Starting in CSM 1.5, image build and customization jobs in the Image Management Service (IMS) generally have longer durations when compared to previous CSM releases. This is a consequence of intentional design choices, and a need to ensure that the default behavior will work on all systems. There are steps that administrators may use to reduce these durations in some cases. This document explains the reasons behind the longer durations, and includes options for speeding up the jobs.
In CSM 1.5, support for ARM (aarch64
) hardware was added. Because the worker NCNs
do not use ARM hardware, IMS by default uses an emulation environment when working with ARM images. This adds a significant performance
penalty, and drastically increases the duration of the jobs. On systems that have ARM compute nodes,
IMS can be configured to use one of these nodes as a remote build node, avoiding the emulation layer. This bypasses the extreme
performance penalties caused by running under emulation, and is strongly encouraged.
See:
Even in cases where architecture emulation is not taking place, the use of a remote build node may offer a performance benefit.
Administrators may wish to experiment with configuring an x86
remote build node, to see if it offers performance improvements
for x86
IMS image builds and customizations.
See Configure a Remote Build Node.
In order to provide a secure, isolated environment to work on images, IMS jobs run inside a Kata Container starting in CSM 1.5. This does incur a performance penalty, and it is possible to disable this behavior, but this is not recommended. For more information on Kata Containers, see the Kata Containers home page.

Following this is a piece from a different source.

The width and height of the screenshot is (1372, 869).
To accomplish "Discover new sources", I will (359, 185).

Kata may be disabled by using the following procedure:
(ncn-mw#
) Edit the cray-configmap-ims-v2-image-customize
Kubernetes ConfigMap in the services
namespace.
This will disable Kata for IMS image customization jobs. Skip this step in order to leave Kata enabled for image customizations.
kubectl -n services edit cm cray-configmap-ims-v2-image-customize
Edit it by commenting the following line:
runtimeClassName: $runtime_class
After the edit, the line should be:
#runtimeClassName: $runtime_class
(ncn-mw#
) Edit the cray-configmap-ims-v2-image-create-kiwi-ng
Kubernetes ConfigMap in the services
namespace.
This will disable Kata for IMS image build jobs. Skip this step in order to leave Kata enabled for image builds.

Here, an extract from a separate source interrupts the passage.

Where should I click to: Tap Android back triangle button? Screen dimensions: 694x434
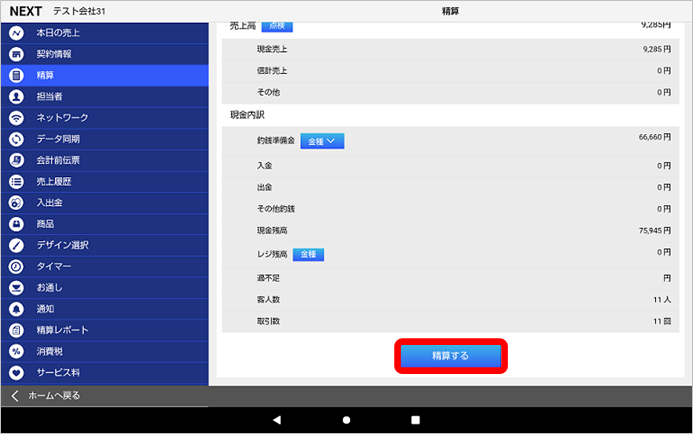[x=277, y=420]
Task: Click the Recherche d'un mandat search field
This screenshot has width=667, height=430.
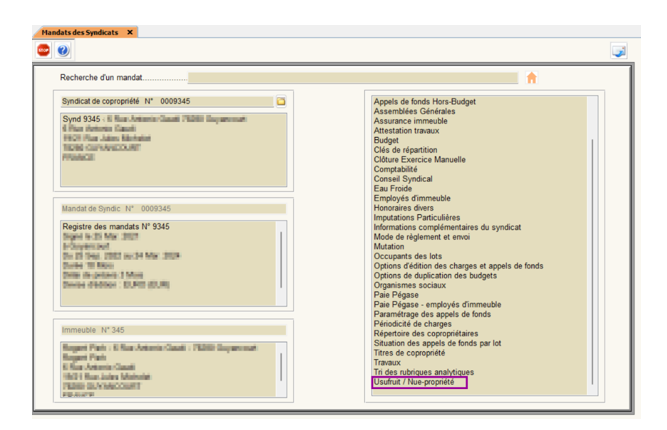Action: 352,78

kubectl -n services edit cm cray-configmap-ims-v2-image-create-kiwi-ng
Make the same edit as the previous step.
(ncn-mw#
) Restart IMS.
kubectl -n services rollout restart deployment cray-ims && kubectl -n services rollout status deployment cray-ims
To re-enable Kata, perform the same procedure, but reverse the edits.
In order to reliably handle large images, in CSM 1.5, IMS pods started using Kubernetes Persistent Volume Claims (PVCs) for image storage, instead of in-memory volumes. This incurs a modest performance penalty, and it is possible to disable this behavior. However, doing so runs the risk of exhausting storage space on the worker NCNs, causing problems. As such, this is not recommended.
The use of these PVCs may be disabled by using the following procedure:
(ncn-mw#
) Edit the cray-configmap-ims-v2-image-customize
Kubernetes ConfigMap in the services
namespace.
This will disable PVCs for IMS image customization jobs. Skip this step in order to continue to use PVCs for image customizations.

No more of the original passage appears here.